McAfee and FireEye released its 2022 Threat Predictions, examining the top cybersecurity threats they predict enterprises will face in 2022.
Bad actors have taken note of successful tactics from 2021, including those making headlines tied to ransomware, nation states, social media and the shifting reliance on a remote workforce. They are expected to pivot those into next years’ campaigns and grow in sophistication, wielding the potential to wreak more havoc across the globe.
Skilled engineers and security architects from the recently combined entity offer a preview of how the threat landscape might look in 2022 and how these new or evolving threats could potentially impact enterprises, countries, and civilians.
“Over this past year, we have seen cybercriminals get smarter and quicker at retooling their tactics to follow new bad actor schemes – from ransomware to nation states – and we don’t anticipate that changing in 2022,” said Raj Samani, fellow and chief scientist at McAfee.
“With the evolving threat landscape and continued impact of the global pandemic, it is crucial that enterprises stay aware of the cybersecurity trends so that they can be proactive and actionable in protecting their information.”
2022 cybersecurity threats predictions for enterprises
- Lazarus wants to add you as a friend. Nation states will weaponize social media to target more enterprise professionals, looking to infiltrate organizations for their own criminal gain.
- Help wanted: bad guys with benefits. Nation states will increase their offensive operations by leveraging cybercriminals, prompting companies to audit their visibility and learn from operations conducted by actors targeting their sectors.

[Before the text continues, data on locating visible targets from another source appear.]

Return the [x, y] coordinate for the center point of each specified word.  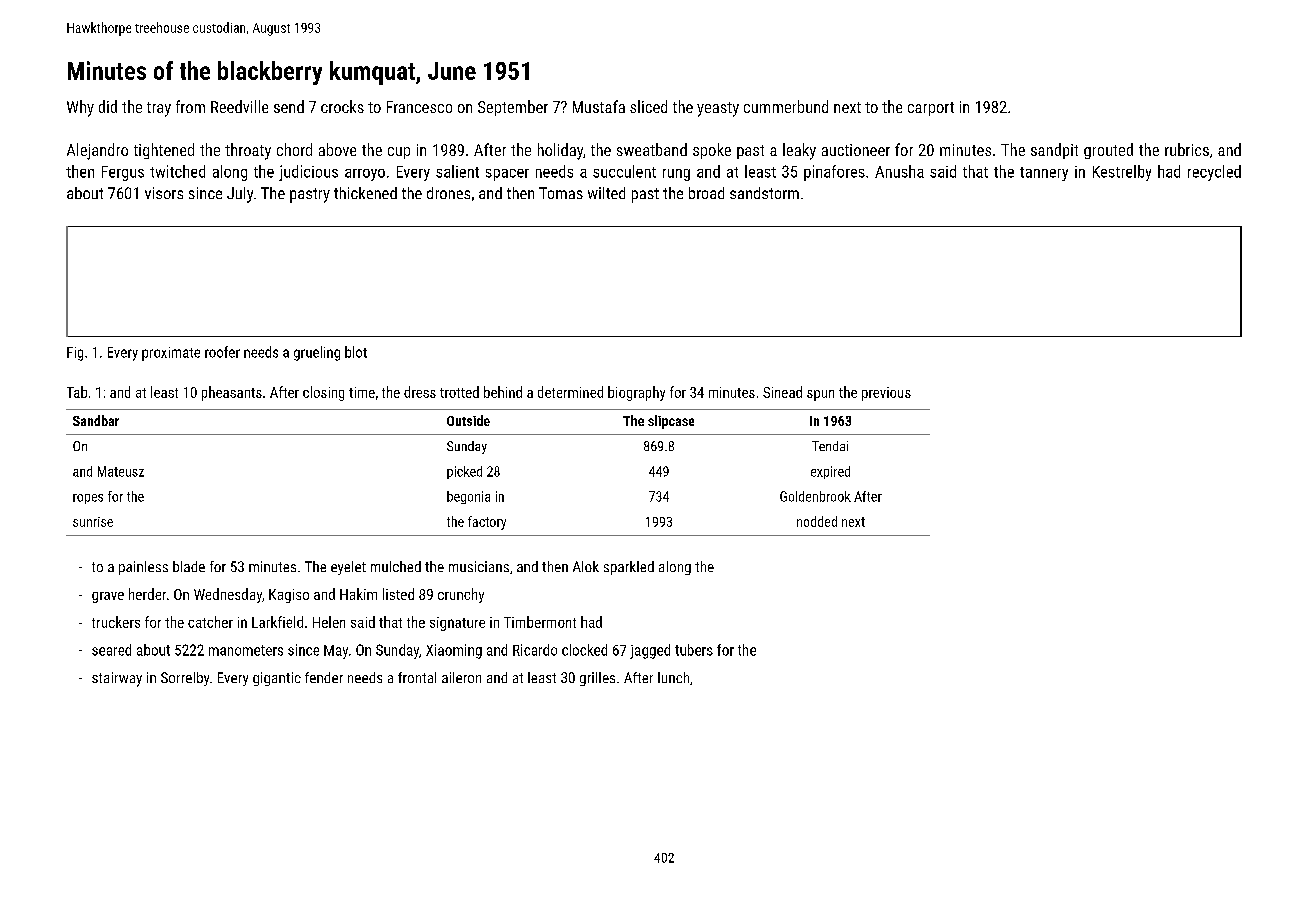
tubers [694, 650]
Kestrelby [1122, 173]
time [362, 392]
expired [830, 472]
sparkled [629, 568]
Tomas [561, 193]
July [240, 195]
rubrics [1187, 149]
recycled [1214, 173]
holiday [560, 151]
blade [189, 566]
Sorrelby [185, 679]
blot [356, 352]
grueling [317, 353]
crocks [342, 106]
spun [820, 395]
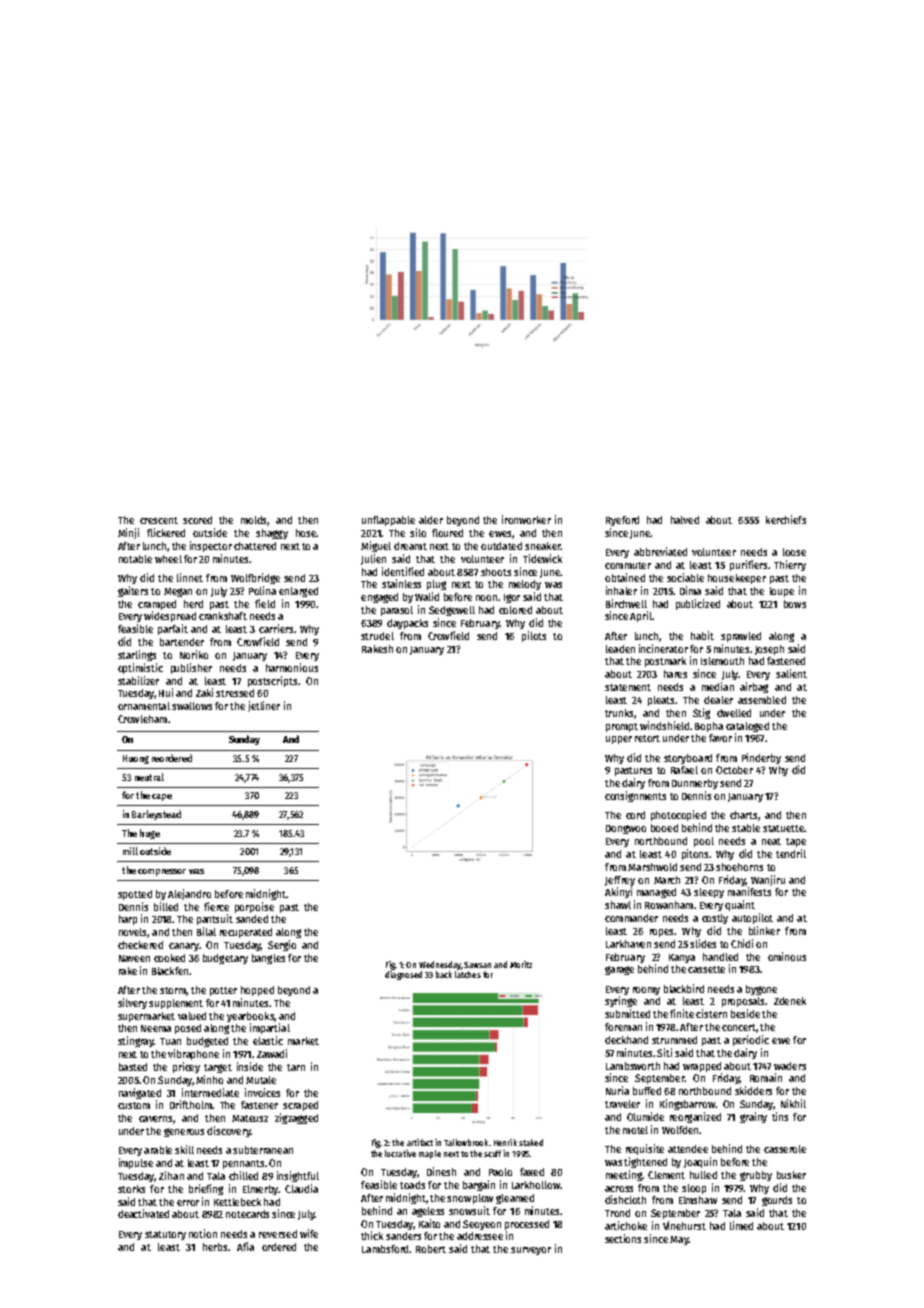  What do you see at coordinates (746, 828) in the screenshot?
I see `stable` at bounding box center [746, 828].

- Game of ransomware thrones. Self-reliant cybercrime groups will shift the balance of power within the RaaS eco-kingdom from those who control the ransomware to those who control the victim’s networks.
- Ransomware for dummies. Less-skilled operators won’t have to bend the knee in RaaS model power shift as they leverage the expertise encoded by more skilled ransomware developers.

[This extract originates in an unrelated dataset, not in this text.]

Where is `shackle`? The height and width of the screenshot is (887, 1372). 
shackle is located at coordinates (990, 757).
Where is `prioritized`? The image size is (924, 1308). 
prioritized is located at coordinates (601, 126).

- Keep a close eye on API. 5G and IoT traffic between API services and apps will make them increasingly lucrative targets, causing unwanted exposure of information.
- Hijackers will target your application containers. Expanded exploitation of containers and vulnerable applications will lead to endpoint resource takeovers.
- Back to the basics: patch up or pay out. The time to repurpose vulnerabilities into working exploits will be measured in hours and there’s nothing you can do about it… except patch.